**Extracted material**:
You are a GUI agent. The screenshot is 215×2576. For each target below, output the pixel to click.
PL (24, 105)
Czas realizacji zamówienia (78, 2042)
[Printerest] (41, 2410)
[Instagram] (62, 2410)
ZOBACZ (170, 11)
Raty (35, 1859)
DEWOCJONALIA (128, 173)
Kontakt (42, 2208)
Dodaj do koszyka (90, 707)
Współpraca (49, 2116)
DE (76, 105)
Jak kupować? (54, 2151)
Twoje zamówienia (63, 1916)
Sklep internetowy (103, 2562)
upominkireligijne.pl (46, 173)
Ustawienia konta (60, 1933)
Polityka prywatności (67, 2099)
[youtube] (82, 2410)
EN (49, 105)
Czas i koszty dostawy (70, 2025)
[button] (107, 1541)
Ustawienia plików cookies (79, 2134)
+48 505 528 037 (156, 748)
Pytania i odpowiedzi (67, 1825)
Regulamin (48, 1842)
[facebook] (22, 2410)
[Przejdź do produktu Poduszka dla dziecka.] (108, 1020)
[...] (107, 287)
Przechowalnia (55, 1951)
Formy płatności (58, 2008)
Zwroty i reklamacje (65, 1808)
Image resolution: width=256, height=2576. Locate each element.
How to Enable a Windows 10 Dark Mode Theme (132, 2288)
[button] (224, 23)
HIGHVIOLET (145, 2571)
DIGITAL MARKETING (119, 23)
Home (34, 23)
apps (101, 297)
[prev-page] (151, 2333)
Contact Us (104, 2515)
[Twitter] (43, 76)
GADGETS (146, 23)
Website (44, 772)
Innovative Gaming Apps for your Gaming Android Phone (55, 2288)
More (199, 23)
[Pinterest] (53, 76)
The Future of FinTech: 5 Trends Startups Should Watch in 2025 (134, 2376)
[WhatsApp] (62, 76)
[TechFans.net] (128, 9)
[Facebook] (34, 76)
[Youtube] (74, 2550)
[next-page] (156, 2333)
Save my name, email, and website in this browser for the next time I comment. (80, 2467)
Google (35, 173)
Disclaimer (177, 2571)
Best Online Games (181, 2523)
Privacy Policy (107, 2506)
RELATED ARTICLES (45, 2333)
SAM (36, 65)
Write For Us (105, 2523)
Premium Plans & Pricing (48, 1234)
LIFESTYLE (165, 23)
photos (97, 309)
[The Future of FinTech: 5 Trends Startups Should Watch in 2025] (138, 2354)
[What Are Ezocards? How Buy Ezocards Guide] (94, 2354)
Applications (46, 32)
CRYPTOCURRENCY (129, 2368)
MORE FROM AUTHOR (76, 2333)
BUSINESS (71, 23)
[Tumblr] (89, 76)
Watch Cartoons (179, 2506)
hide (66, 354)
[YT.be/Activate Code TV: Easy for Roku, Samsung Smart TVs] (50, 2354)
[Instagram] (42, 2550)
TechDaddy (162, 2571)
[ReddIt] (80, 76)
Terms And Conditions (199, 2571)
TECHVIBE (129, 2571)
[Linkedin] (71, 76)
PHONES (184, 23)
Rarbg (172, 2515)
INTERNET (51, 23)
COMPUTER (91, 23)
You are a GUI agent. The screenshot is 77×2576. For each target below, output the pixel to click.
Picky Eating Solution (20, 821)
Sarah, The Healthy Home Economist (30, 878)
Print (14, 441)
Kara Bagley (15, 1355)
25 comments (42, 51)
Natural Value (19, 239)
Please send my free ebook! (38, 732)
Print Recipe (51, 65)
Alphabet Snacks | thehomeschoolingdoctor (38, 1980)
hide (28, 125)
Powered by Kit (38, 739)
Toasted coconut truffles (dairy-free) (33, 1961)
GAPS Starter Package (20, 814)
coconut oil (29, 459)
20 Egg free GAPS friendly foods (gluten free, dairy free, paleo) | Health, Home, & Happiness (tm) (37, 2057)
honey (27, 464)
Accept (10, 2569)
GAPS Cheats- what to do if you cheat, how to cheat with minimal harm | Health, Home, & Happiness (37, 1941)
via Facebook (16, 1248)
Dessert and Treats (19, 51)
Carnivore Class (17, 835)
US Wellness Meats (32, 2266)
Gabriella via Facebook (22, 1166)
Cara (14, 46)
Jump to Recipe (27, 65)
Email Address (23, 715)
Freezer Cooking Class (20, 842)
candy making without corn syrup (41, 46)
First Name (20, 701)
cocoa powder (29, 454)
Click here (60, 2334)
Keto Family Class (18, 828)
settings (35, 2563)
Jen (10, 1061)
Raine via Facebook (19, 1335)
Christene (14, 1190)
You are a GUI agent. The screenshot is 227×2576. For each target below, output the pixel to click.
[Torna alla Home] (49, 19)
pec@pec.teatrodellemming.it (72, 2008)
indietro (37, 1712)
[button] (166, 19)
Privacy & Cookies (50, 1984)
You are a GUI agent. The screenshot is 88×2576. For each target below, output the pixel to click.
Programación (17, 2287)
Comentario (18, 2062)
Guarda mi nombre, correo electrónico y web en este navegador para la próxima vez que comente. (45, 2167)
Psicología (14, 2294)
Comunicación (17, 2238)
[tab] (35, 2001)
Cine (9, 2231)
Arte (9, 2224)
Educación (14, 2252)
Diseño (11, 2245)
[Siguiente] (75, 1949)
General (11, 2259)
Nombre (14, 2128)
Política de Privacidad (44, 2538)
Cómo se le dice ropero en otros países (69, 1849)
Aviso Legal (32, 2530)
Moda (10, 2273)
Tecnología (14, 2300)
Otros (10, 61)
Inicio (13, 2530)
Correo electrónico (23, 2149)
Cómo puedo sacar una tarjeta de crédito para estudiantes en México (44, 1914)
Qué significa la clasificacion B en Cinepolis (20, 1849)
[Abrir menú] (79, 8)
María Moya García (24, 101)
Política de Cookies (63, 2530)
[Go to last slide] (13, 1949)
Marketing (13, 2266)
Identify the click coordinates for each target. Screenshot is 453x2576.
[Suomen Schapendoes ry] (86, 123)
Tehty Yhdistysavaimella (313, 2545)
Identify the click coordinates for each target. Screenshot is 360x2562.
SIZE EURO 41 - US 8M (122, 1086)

**Your assignment**: Would you restate every record word for word?

**Task output**:
You are a GUI agent. The screenshot is 215×2576. For each target below, output the pixel to click.
PL (24, 105)
Czas realizacji zamówienia (78, 2042)
[Printerest] (41, 2410)
[Instagram] (62, 2410)
ZOBACZ (170, 11)
Raty (35, 1859)
DEWOCJONALIA (128, 173)
Kontakt (42, 2208)
Dodaj do koszyka (90, 707)
Współpraca (49, 2116)
DE (76, 105)
Jak kupować? (54, 2151)
Twoje zamówienia (63, 1916)
Sklep internetowy (103, 2562)
upominkireligijne.pl (46, 173)
Ustawienia konta (60, 1933)
Polityka prywatności (67, 2099)
[youtube] (82, 2410)
EN (49, 105)
Czas i koszty dostawy (70, 2025)
[button] (107, 1541)
Ustawienia plików cookies (79, 2134)
+48 505 528 037 (156, 748)
Pytania i odpowiedzi (67, 1825)
Regulamin (48, 1842)
[facebook] (22, 2410)
[Przejdź do produktu Poduszka dla dziecka.] (108, 1020)
[...] (107, 287)
Przechowalnia (55, 1951)
Formy płatności (58, 2008)
Zwroty i reklamacje (65, 1808)
Image resolution: width=256, height=2576. Locate each element.
How to Enable a Windows 10 Dark Mode Theme (132, 2288)
[button] (224, 23)
HIGHVIOLET (145, 2571)
DIGITAL MARKETING (119, 23)
Home (34, 23)
apps (101, 297)
[prev-page] (151, 2333)
Contact Us (104, 2515)
[Twitter] (43, 76)
GADGETS (146, 23)
Website (44, 772)
Innovative Gaming Apps for your Gaming Android Phone (55, 2288)
More (199, 23)
[Pinterest] (53, 76)
The Future of FinTech: 5 Trends Startups Should Watch in 2025 (134, 2376)
[WhatsApp] (62, 76)
[TechFans.net] (128, 9)
[Facebook] (34, 76)
[Youtube] (74, 2550)
[next-page] (156, 2333)
Save my name, email, and website in this browser for the next time I comment. (80, 2467)
Google (35, 173)
Disclaimer (177, 2571)
Best Online Games (181, 2523)
Privacy Policy (107, 2506)
RELATED ARTICLES (45, 2333)
SAM (36, 65)
Write For Us (105, 2523)
Premium Plans & Pricing (48, 1234)
LIFESTYLE (165, 23)
photos (97, 309)
[The Future of FinTech: 5 Trends Startups Should Watch in 2025] (138, 2354)
[What Are Ezocards? How Buy Ezocards Guide] (94, 2354)
Applications (46, 32)
CRYPTOCURRENCY (129, 2368)
MORE FROM AUTHOR (76, 2333)
BUSINESS (71, 23)
[Tumblr] (89, 76)
Watch Cartoons (179, 2506)
hide (66, 354)
[YT.be/Activate Code TV: Easy for Roku, Samsung Smart TVs] (50, 2354)
[Instagram] (42, 2550)
TechDaddy (162, 2571)
[ReddIt] (80, 76)
Terms And Conditions (199, 2571)
TECHVIBE (129, 2571)
[Linkedin] (71, 76)
PHONES (184, 23)
Rarbg (172, 2515)
INTERNET (51, 23)
COMPUTER (91, 23)
You are a GUI agent. The screenshot is 77×2576. For each target below, output the pixel to click.
Picky Eating Solution (20, 821)
Sarah, The Healthy Home Economist (30, 878)
Print (14, 441)
Kara Bagley (15, 1355)
25 comments (42, 51)
Natural Value (19, 239)
Please send my free ebook! (38, 732)
Print Recipe (51, 65)
Alphabet Snacks | thehomeschoolingdoctor (38, 1980)
hide (28, 125)
Powered by Kit (38, 739)
Toasted coconut truffles (dairy-free) (33, 1961)
GAPS Starter Package (20, 814)
coconut oil (29, 459)
20 Egg free GAPS friendly foods (gluten free, dairy free, paleo) | Health, Home, & Happiness (tm) (37, 2057)
honey (27, 464)
Accept (10, 2569)
GAPS Cheats- what to do if you cheat, how to cheat with minimal harm | Health, Home, & Happiness (37, 1941)
via Facebook (16, 1248)
Dessert and Treats (19, 51)
Carnivore Class (17, 835)
US Wellness Meats (32, 2266)
Gabriella via Facebook (22, 1166)
Cara (14, 46)
Jump to Recipe (27, 65)
Email Address (23, 715)
Freezer Cooking Class (20, 842)
candy making without corn syrup (41, 46)
First Name (20, 701)
cocoa powder (29, 454)
Click here (60, 2334)
Keto Family Class (18, 828)
settings (35, 2563)
Jen (10, 1061)
Raine via Facebook (19, 1335)
Christene (14, 1190)
You are a GUI agent. The screenshot is 227×2576. For each target below, output the pixel to click.
[Torna alla Home] (49, 19)
pec@pec.teatrodellemming.it (72, 2008)
indietro (37, 1712)
[button] (166, 19)
Privacy & Cookies (50, 1984)
You are a GUI agent. The screenshot is 88×2576. For each target below, output the pixel to click.
Programación (17, 2287)
Comentario (18, 2062)
Guarda mi nombre, correo electrónico y web en este navegador para la próxima vez que comente. (45, 2167)
Psicología (14, 2294)
Comunicación (17, 2238)
[tab] (35, 2001)
Cine (9, 2231)
Arte (9, 2224)
Educación (14, 2252)
Diseño (11, 2245)
[Siguiente] (75, 1949)
General (11, 2259)
Nombre (14, 2128)
Política de Privacidad (44, 2538)
Cómo se le dice ropero en otros países (69, 1849)
Aviso Legal (32, 2530)
Moda (10, 2273)
Tecnología (14, 2300)
Otros (10, 61)
Inicio (13, 2530)
Correo electrónico (23, 2149)
Cómo puedo sacar una tarjeta de crédito para estudiantes en México (44, 1914)
Qué significa la clasificacion B en Cinepolis (20, 1849)
[Abrir menú] (79, 8)
María Moya García (24, 101)
Política de Cookies (63, 2530)
[Go to last slide] (13, 1949)
Marketing (13, 2266)
Identify the click coordinates for each target. Screenshot is 453x2576.
[Suomen Schapendoes ry] (86, 123)
Tehty Yhdistysavaimella (313, 2545)
Identify the click coordinates for each target. Screenshot is 360x2562.
SIZE EURO 41 - US 8M (122, 1086)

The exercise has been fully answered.